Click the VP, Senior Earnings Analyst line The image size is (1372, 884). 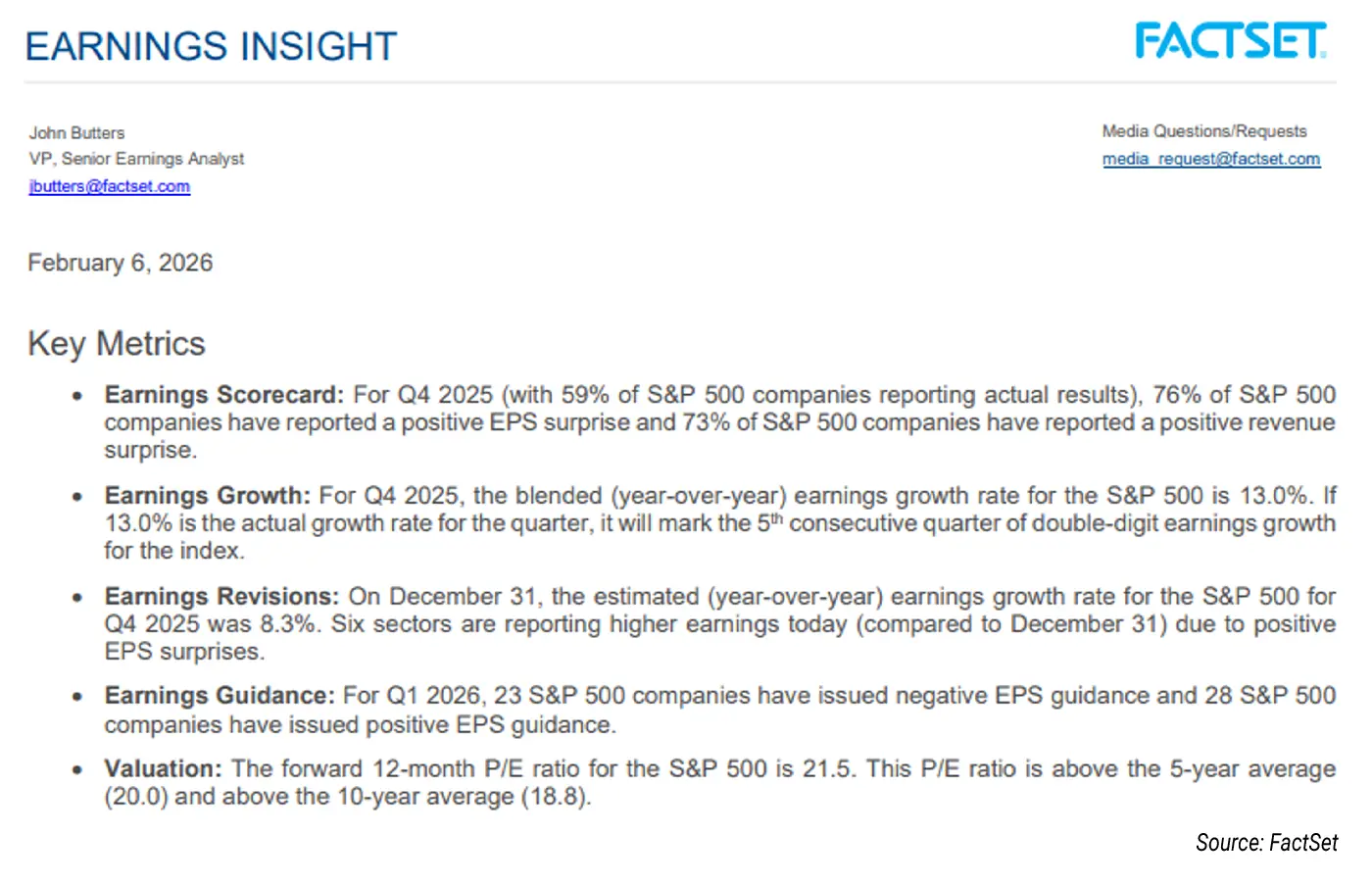(136, 159)
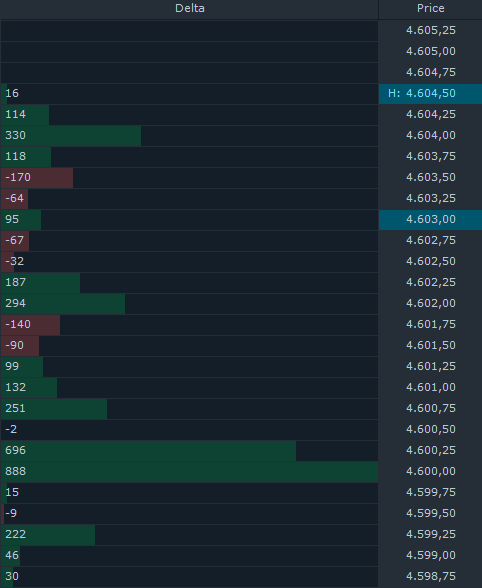The image size is (482, 588).
Task: Click the delta bar showing 696
Action: [148, 450]
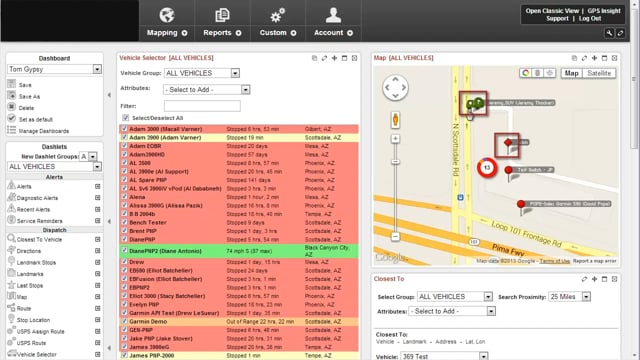Click the Account person icon

click(x=333, y=16)
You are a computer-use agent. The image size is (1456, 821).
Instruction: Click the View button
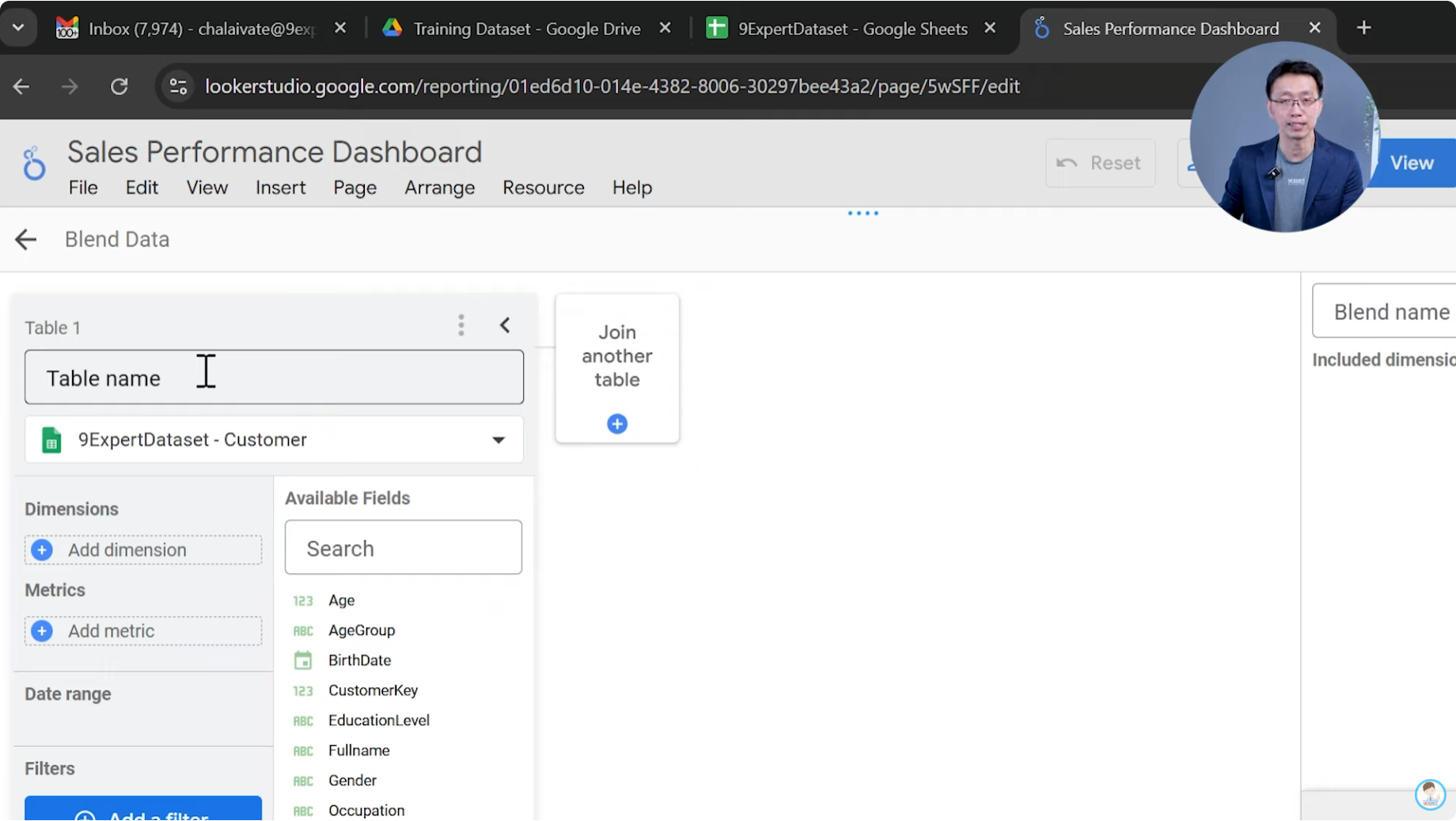(1412, 163)
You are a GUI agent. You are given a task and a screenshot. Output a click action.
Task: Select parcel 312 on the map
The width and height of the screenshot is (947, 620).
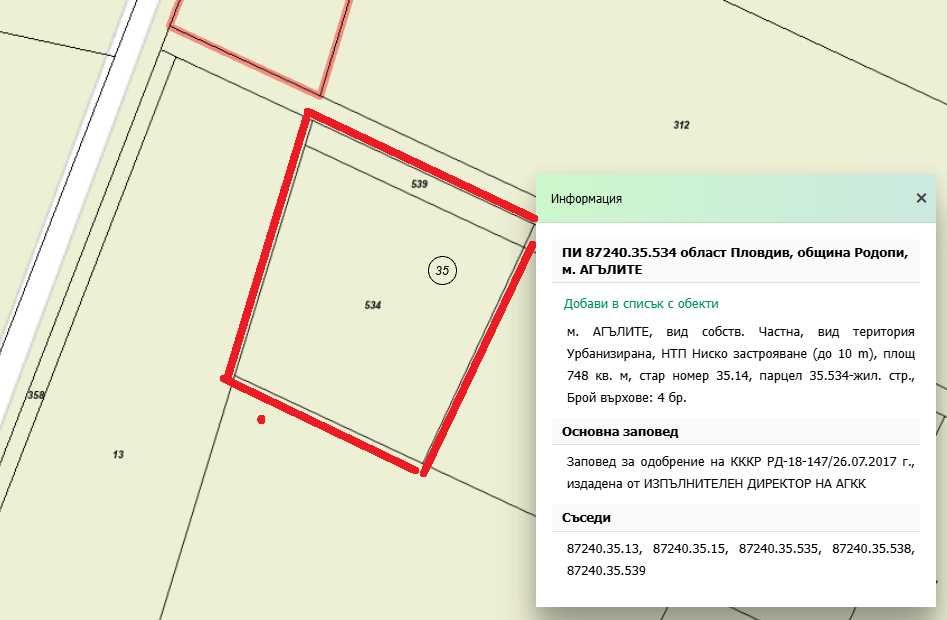pyautogui.click(x=681, y=126)
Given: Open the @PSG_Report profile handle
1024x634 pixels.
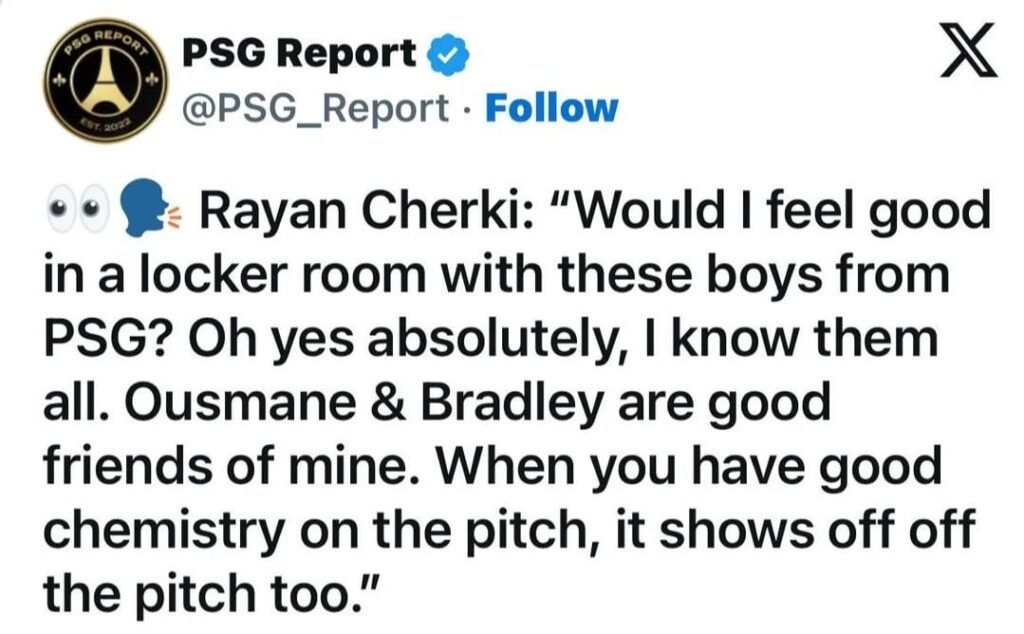Looking at the screenshot, I should 315,106.
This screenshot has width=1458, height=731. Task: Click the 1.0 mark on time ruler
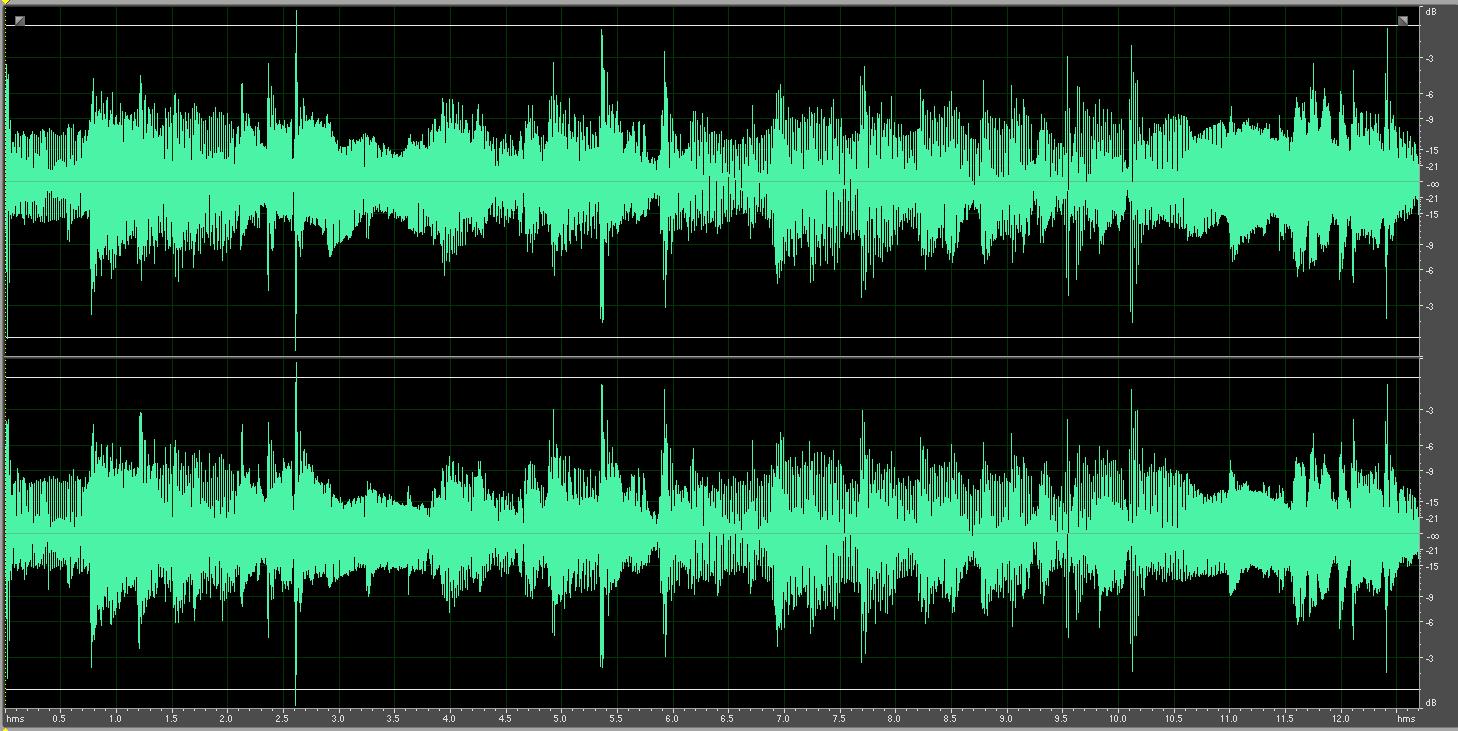115,718
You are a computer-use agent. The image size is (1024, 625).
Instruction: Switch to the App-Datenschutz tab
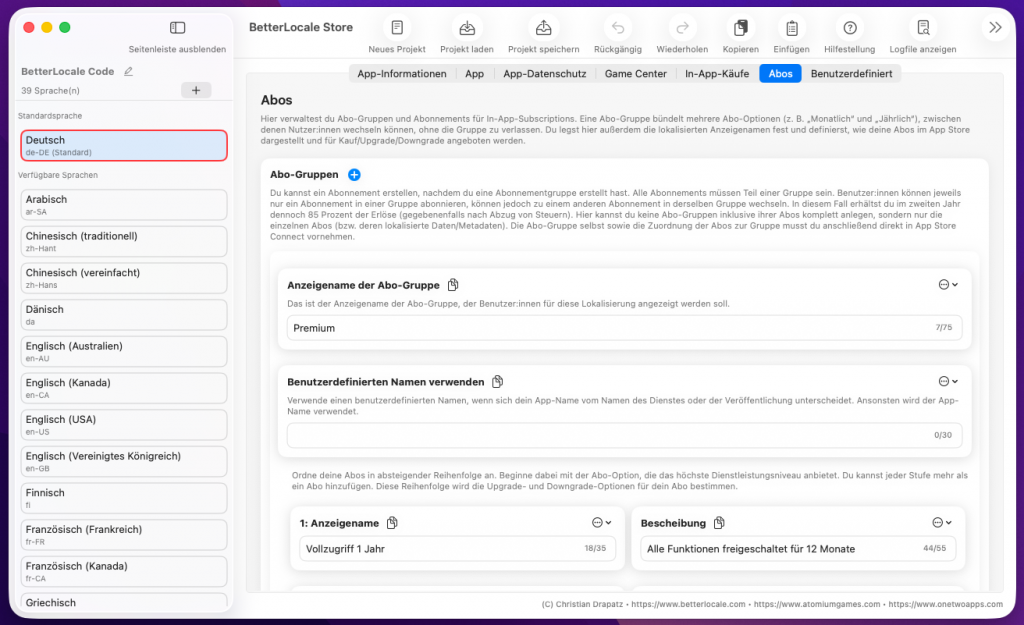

● ● ● ● ● ● ●

* **WHAT THE TASK REQUIRES**
Pictures stay out of the copy. Reproduce exactly the lines from the one containing "This screenshot has" through the last line of the records above, both included.

* **EXERCISE SOLUTION**
This screenshot has width=1458, height=731. Task: Click the 1.0 mark on time ruler
115,718
You are a computer-use agent. The image size is (1024, 625).
Instruction: Switch to the App-Datenschutz tab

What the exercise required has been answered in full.